The Idea

The text links the weakness of contemporary Islam to a break with critical reason. When religious reading moves away from examination and analysis, the tendency toward closure increases and Salafi currents grow stronger. The text also suggests that the tension between religious sciences and rational sciences has had an effect on this weakness, because excluding critical questioning limits the capacity for renewal.

Condensed Formulation

The weakness of contemporary Islam is linked to a break with critical reason

Its Place in the Book’s Argument

This claim appears as an explanation of the present crisis within the book’s overall structure. It does not present weakness as an isolated fact, but as the outcome of a long trajectory in the relationship with knowledge and reason.

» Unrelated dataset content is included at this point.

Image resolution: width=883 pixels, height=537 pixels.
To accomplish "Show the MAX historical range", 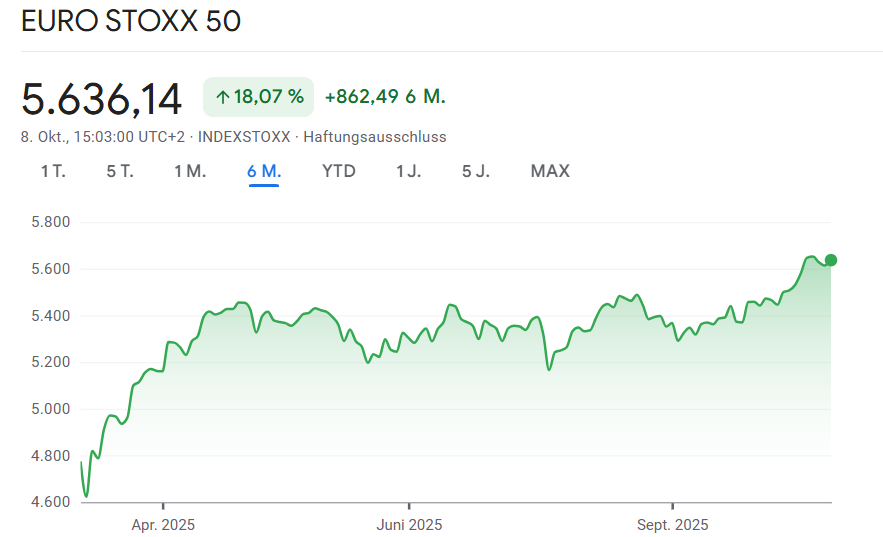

In this way, it aligns with the book’s central argument, which holds that any intellectual renewal requires restoring the value of critique and analysis within the religious field itself.

Why It Matters

The importance of this claim lies in the way it connects a crisis of thought with a crisis of method. This makes Arkoun’s position clearer: he is not speaking about the weakness of contemporary Islam apart from the tools of thinking that allowed this weakness to emerge. It also shows that recovering critical reason is not merely a theoretical matter, but a condition for breaking out of closure.

Reading Questions

  • How does the text explain the relationship between disabling critical reason and the emergence of closure?
  • Is the weakness here the result of the ideas themselves, or of the way they are handled?

Degree of Documentation

Moderate: the claim is composed from more than one place within the book’s material.